Long-lost Author is Subject of Search
By: Carrie Rickey
In the way that some guys trade baseball cards, Mark Moskowitz trades novels.
Yet as we see in the magnificent Stone Reader - surely the Moby-Dick of film documentaries - for Moskowitz books are not collectibles but intimates, guides to places in the heart and the mind to which only authors can take us. So it follows that he would make the movie equivalent of a page-turner, a nonfiction film about a life-altering work of fiction.
The award-winning director of political-campaign ads begins this novelistic documentary by identifying his great white whale: Dow Mossman, author of a 1972 novel called The Stones of Summer.
After reading a review that suggested it was his generation's Catch-22, Moskowitz, then a Penn student, bought Stones, only to find he couldn't penetrate the thickets of the first chapter.
Flash-forward to 1997, when Moskowitz, who treasures novels as Gatsby does his silk shirts, picks up Stones again and can't put it down. Wanting to share it with his friends, Moskowitz puzzles that he can't find other copies. Nor can he find the titles of other novels by the author. If not dead then under which stone is Mossman hiding? And why?
Those hip to mock-docs may for a moment wonder whether the supremely deadpan Moskowitz might be pulling our leg, whether the author he so assiduously seeks is an invention like Woody Allen's Zelig.

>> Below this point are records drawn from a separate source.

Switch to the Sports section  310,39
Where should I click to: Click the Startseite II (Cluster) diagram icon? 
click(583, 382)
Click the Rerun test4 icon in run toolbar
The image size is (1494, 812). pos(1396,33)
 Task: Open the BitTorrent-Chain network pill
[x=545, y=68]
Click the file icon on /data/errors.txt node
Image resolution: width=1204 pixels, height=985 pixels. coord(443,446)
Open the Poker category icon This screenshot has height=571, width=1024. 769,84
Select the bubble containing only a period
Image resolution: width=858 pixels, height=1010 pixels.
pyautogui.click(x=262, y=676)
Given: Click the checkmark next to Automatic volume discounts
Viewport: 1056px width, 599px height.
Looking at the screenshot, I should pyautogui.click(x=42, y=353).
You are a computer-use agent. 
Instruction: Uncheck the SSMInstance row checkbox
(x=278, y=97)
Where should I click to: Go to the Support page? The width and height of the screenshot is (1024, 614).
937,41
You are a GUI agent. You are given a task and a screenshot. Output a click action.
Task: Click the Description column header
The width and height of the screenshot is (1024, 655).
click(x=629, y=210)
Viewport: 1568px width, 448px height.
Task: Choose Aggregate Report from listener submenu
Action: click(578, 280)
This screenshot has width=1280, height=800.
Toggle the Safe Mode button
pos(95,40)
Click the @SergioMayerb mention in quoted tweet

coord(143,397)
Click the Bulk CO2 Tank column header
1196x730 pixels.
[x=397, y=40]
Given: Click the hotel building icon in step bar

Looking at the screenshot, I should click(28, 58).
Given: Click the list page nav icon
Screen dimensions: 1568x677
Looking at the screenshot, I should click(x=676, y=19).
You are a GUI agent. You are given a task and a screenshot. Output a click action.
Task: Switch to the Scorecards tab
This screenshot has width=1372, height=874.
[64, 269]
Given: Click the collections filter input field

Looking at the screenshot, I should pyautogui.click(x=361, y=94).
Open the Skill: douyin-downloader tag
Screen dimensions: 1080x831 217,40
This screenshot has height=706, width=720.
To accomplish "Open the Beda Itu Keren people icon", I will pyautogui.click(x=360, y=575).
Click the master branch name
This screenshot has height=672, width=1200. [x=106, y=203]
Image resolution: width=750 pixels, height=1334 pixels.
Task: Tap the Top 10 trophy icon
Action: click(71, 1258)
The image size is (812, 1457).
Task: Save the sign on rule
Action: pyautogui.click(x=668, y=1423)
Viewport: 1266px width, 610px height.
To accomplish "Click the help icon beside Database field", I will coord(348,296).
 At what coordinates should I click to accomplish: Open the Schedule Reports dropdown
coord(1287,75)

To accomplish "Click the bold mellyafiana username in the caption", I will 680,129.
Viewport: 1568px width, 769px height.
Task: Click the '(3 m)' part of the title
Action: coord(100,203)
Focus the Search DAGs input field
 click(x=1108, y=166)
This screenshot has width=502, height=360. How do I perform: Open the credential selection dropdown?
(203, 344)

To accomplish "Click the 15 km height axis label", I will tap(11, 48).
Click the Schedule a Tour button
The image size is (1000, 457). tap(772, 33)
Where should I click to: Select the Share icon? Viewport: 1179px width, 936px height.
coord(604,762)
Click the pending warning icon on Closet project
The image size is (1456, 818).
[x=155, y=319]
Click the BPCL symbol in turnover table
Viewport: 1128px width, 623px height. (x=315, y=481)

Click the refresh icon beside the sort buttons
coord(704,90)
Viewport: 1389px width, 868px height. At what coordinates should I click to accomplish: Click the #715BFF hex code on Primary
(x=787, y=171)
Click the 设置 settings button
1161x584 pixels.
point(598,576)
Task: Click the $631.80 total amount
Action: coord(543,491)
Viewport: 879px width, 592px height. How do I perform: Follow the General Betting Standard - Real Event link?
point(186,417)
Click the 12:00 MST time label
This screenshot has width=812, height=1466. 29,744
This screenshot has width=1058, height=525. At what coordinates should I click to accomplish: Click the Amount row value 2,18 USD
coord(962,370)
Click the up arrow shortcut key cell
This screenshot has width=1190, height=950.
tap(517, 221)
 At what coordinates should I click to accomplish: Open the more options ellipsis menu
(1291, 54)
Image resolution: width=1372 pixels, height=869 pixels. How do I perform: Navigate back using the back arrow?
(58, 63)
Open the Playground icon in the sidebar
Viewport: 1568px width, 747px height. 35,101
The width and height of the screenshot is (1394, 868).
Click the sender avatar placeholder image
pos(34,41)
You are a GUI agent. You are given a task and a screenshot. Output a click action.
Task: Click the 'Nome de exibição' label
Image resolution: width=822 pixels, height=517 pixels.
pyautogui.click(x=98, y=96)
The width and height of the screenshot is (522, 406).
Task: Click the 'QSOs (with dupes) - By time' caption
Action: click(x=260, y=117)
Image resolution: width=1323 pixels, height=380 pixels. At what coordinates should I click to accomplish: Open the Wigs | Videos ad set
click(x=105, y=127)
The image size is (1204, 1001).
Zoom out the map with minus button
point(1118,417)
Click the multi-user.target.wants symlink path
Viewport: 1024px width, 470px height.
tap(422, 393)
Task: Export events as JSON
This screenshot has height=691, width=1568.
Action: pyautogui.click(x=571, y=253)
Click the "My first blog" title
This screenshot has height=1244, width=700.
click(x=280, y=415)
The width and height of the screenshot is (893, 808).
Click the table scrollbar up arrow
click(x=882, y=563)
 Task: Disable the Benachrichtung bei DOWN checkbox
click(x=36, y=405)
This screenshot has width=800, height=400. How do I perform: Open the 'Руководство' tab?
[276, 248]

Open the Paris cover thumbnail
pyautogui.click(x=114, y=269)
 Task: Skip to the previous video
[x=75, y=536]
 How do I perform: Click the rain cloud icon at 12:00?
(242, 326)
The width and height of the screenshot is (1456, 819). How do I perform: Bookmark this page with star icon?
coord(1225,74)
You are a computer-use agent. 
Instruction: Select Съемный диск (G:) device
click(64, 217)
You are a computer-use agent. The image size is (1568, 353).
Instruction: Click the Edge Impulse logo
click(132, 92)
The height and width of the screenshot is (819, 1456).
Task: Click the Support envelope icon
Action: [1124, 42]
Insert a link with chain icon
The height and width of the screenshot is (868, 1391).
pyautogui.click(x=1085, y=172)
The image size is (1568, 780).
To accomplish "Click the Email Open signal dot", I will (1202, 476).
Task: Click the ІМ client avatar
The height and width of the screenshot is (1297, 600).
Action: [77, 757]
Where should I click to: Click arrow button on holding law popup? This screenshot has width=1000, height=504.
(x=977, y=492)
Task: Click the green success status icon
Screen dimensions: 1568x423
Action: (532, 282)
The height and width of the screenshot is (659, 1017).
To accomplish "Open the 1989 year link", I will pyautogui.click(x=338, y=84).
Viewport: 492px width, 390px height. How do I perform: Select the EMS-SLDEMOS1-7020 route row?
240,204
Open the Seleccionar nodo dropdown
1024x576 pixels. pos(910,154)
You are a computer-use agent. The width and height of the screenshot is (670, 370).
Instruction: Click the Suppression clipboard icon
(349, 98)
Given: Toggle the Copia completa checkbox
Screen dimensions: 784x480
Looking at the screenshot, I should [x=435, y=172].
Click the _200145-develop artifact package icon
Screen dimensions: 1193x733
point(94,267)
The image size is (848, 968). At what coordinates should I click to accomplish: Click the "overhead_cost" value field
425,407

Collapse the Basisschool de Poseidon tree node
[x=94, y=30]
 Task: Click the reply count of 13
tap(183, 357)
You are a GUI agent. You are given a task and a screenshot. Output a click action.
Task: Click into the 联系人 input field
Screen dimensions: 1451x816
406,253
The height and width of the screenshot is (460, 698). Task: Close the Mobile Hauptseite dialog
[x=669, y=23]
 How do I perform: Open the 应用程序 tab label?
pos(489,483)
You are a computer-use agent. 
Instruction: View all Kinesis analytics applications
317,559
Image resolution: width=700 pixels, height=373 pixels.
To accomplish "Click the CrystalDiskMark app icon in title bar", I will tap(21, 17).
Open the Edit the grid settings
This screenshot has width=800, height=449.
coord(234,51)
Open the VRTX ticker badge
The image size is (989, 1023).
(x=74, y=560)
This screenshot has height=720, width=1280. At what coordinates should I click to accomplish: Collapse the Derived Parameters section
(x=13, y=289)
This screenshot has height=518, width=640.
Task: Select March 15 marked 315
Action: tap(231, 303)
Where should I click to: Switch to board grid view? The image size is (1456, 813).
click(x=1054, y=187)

Soon Moskowitz's quest to find this elusive one-book author becomes both an involving real-life mystery and a passionate romance between a novelist and his ideal reader.
Like an easily distracted bloodhound, Moskowitz sniffs the trail that may lead him to Mossman but is happily diverted by literary deep dish.
He goes to Buffalo to talk to the late critic Leslie Fiedler (Love and Death in the American Novel), who shares his insights about the phenomena of one-shot novelists, such as Mossman, J.D. Salinger (Catcher in the Rye), Harper Lee (To Kill a Mockingbird) and Ralph Ellison (Invisible Man).
He flies to Maine, where he lunches with John Seelye, whose review of The Stones of Summer made him buy the book, and they enjoy a most lively conversation about how the publishing world has become inhospitable to the kind of literary novels to which both men are drawn.
He travels to Iowa (where Mossman went to the university's Writers' Workshop) to talk to authors Frank Conroy and William Cotter Murray, who may or may not know Mossman's fate.
The film's recurring image is that of a butterfly fluttering around a flower, a lovely symbol of the reader drawn to a novel's nectar.
I won't spoil the suspense by revealing whether or not Moskowitz finally harpoons his white whale, but I will guess that his ode to fiction's unique power has to be as eloquent as the novel that inspired it.